Lagi-lagi kita dipertunjukkan oleh barbarisme yang tak kunjung henti. Kita jelas bukan Pakistan di mana penghina agama bisa dihukum mati. Mereka tidak punya Pancasila, pun pengalaman hidup bersama dalam damai seperti di Magelang dan sekitarnya.
Di sana, seorang Gubernur Punjab harus menjadi martir bagi kebebasan. Berani membela sang penghina Nabi yang nasibnya tinggal menunggu maut. Salman Taseer nama gubernur itu. Tanpa takut selain pada kemunafikan, ia berani mengunjungi si pesakitan Asia Bibi dan menyerukan pengampunan. Tapi kita tahu beberapa hari kemudian pahlawan demokrasi itu tewas ditembak pengawalnya sendiri. Tentu, karena darah sangan majikan telah "halal"!

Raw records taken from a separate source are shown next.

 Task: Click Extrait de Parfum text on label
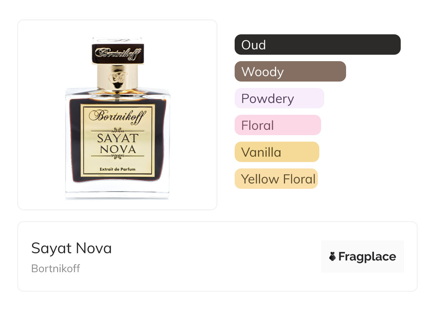tap(118, 169)
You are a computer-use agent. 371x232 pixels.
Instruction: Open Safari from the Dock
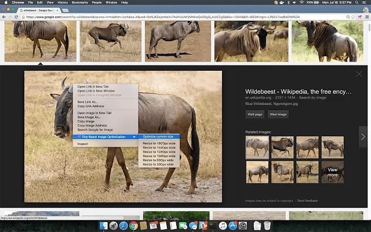(123, 226)
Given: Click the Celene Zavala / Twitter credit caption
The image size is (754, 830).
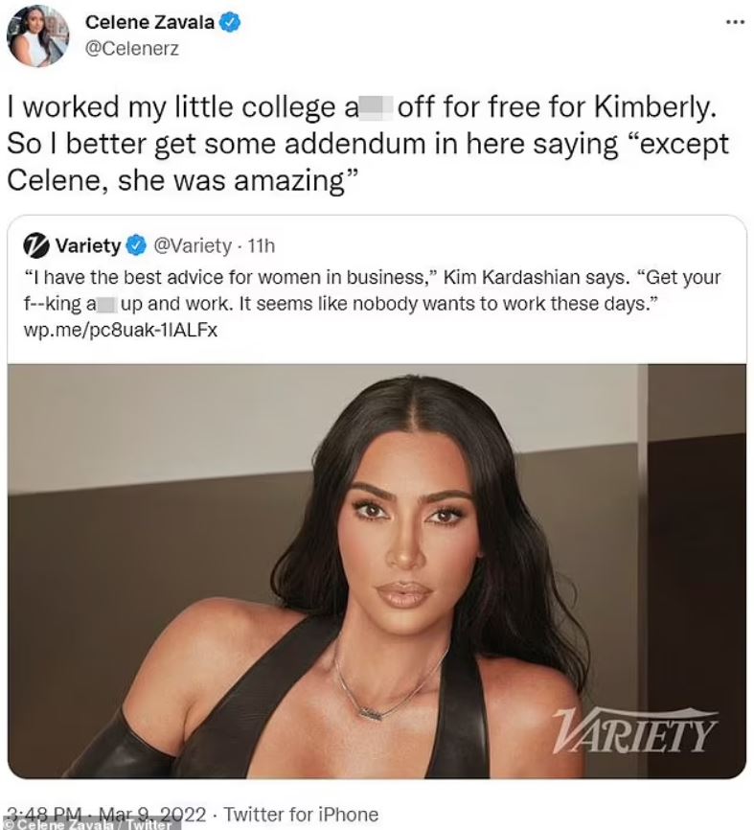Looking at the screenshot, I should (x=87, y=824).
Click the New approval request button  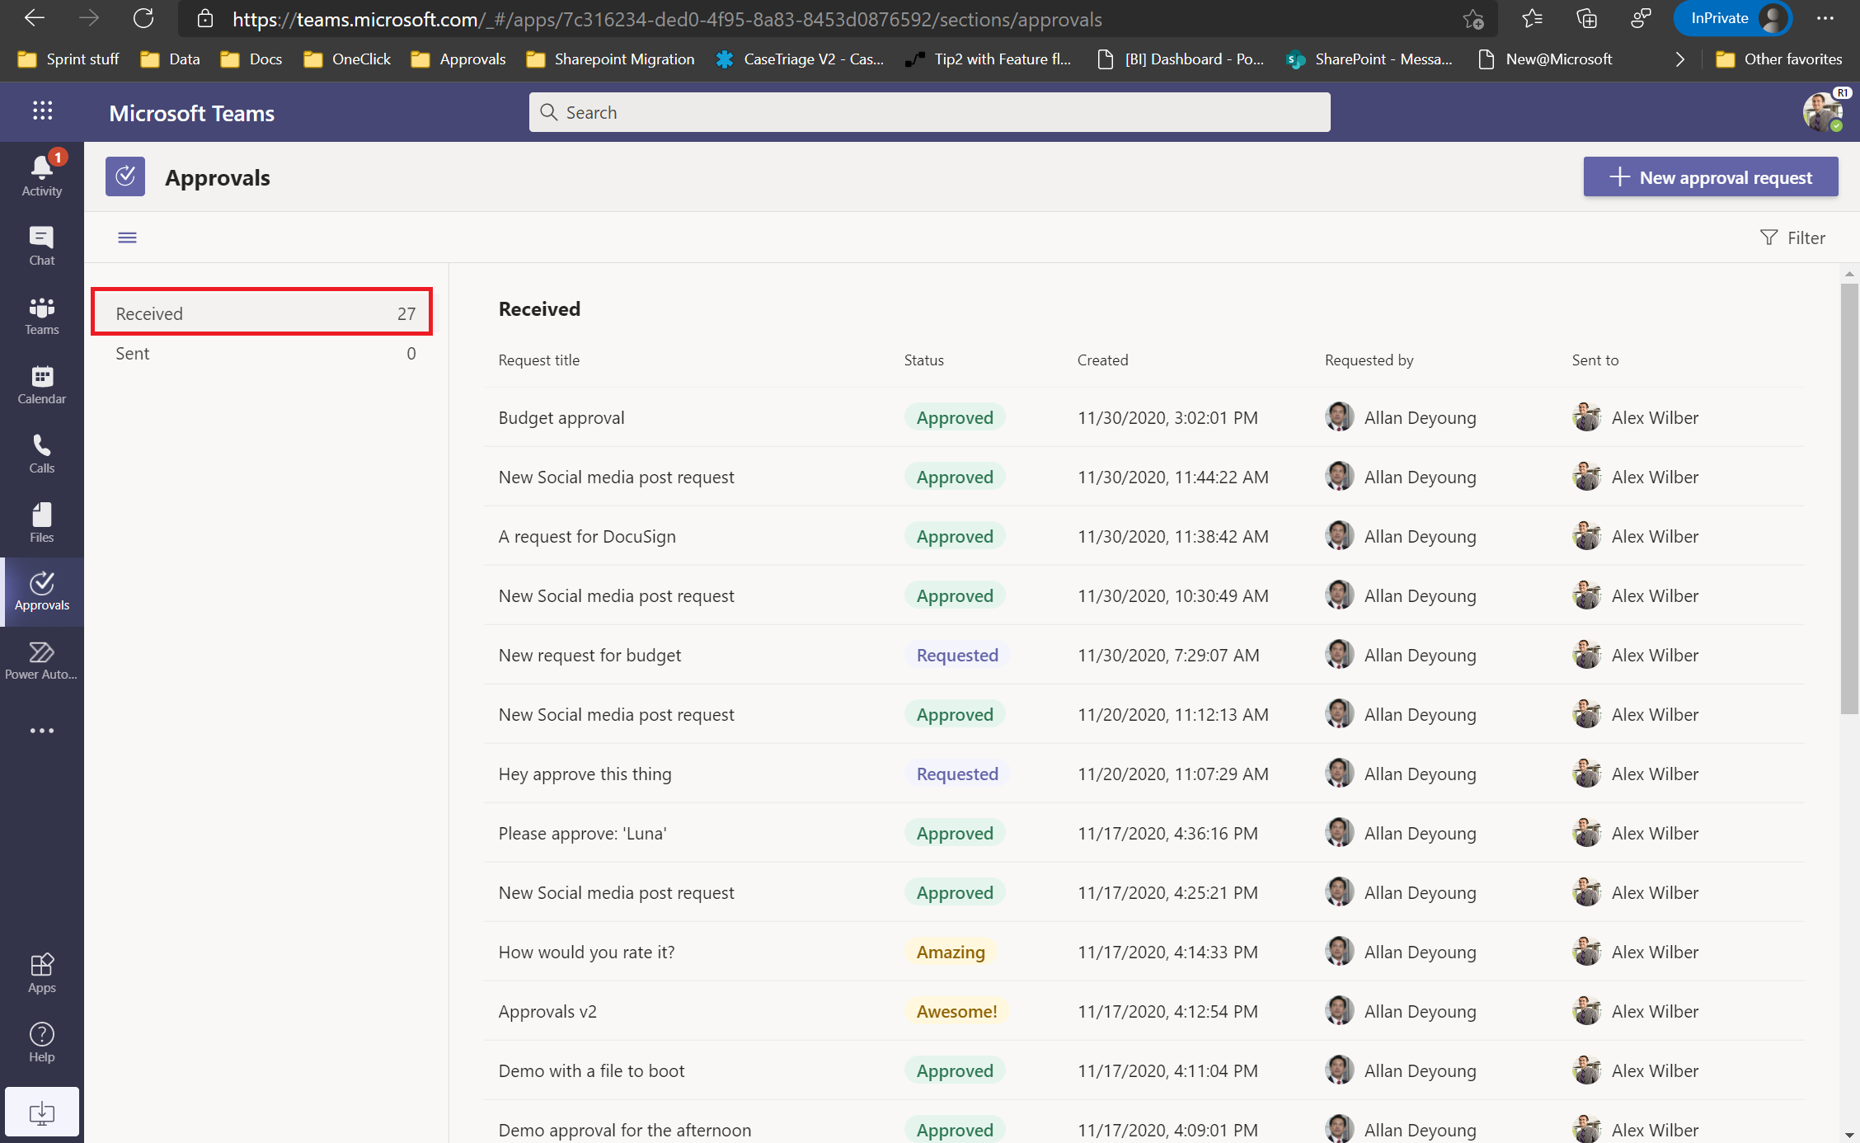click(x=1707, y=176)
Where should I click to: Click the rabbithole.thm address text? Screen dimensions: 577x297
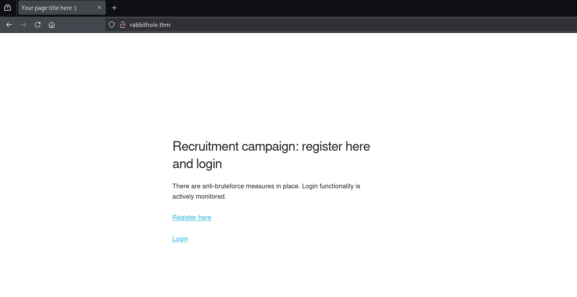(150, 25)
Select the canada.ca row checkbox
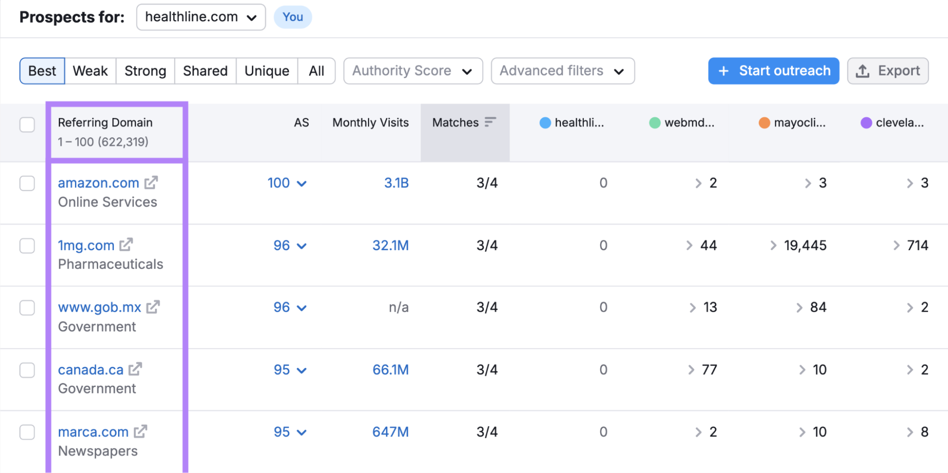 point(27,370)
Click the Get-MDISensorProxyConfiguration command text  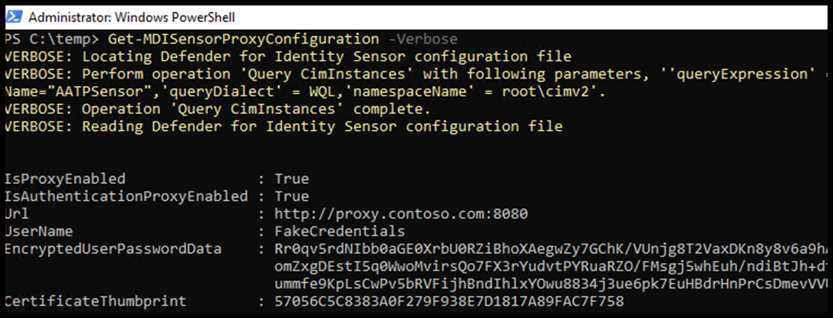pyautogui.click(x=243, y=39)
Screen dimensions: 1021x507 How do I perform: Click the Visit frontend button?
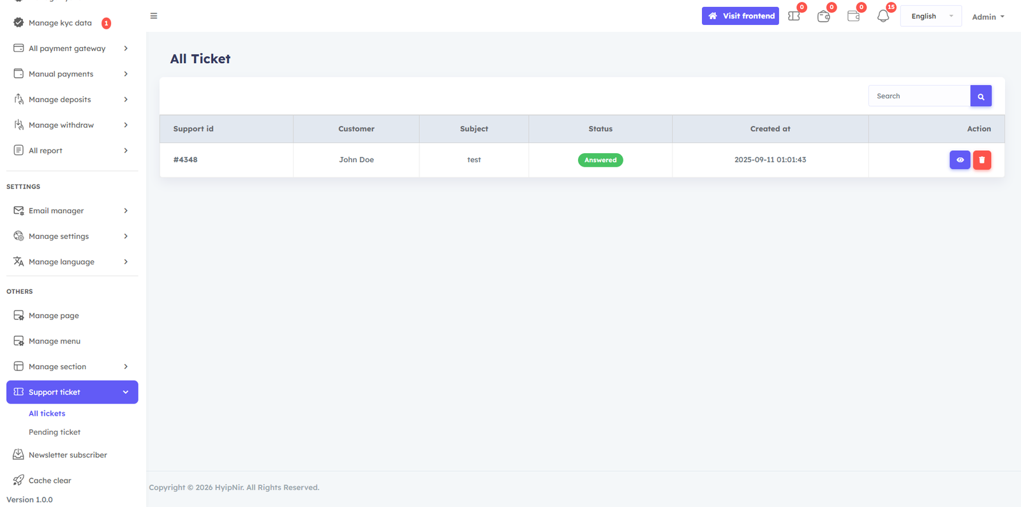[x=740, y=16]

Itulah negeri sufi besar, sang Allama Mohammad Iqbal. Meski Iqbal-lah konseptor negara Islam Pakistan, pasti dia bakal sedih melihat kejadian negerinya andai sekarang hidup. Islam telah menjadi sedemikan sadis dan penuh kebencian―Negara Islam dalam angan-angan Iqbal tentu penuh kasih, rahmatan lil alamin!
Kita beruntung, bapak bangsa Indonesia kita tidak sesempit Iqbal. Di sini, ada Kristen, Hindu, Budha, abangan, yang berbeda dengan Islam simbolik ala Iqbal. Atas keyakinan itulah Pancasila ada dan menjiwai konsitusi kita.
Tapi apa daya? Temanggung dan lain-lain itu membuat kita kembali berpikir, sudah tepatkah landasan negeri ini. Jangan-jangan, negara kita tak lebih dibangun dengan instrument pikiran yang canggih tapi ompong dalam penerapan. Konsep tentang kebebasan, persatuan, mungkin belum cocok diterima dalam pikiran "jahiliyah" sebagian besar anak bangsa.
Tapi timbul pertanyaan lagi, mengapa mereka ada? Tampaknya satu hal: mereka tidak dididik sebagaimana bapak bangsanya. Pendidikan belum mampu mencairkan kebekuan pikiran itu. Sebab kita tahu, di Indonesia kecerdasan hanya milik orang kaya! Sedangkan para penyerbu, hanya kaya akan angan-angan surga yang penuh bidadari...Duh, Temanggung!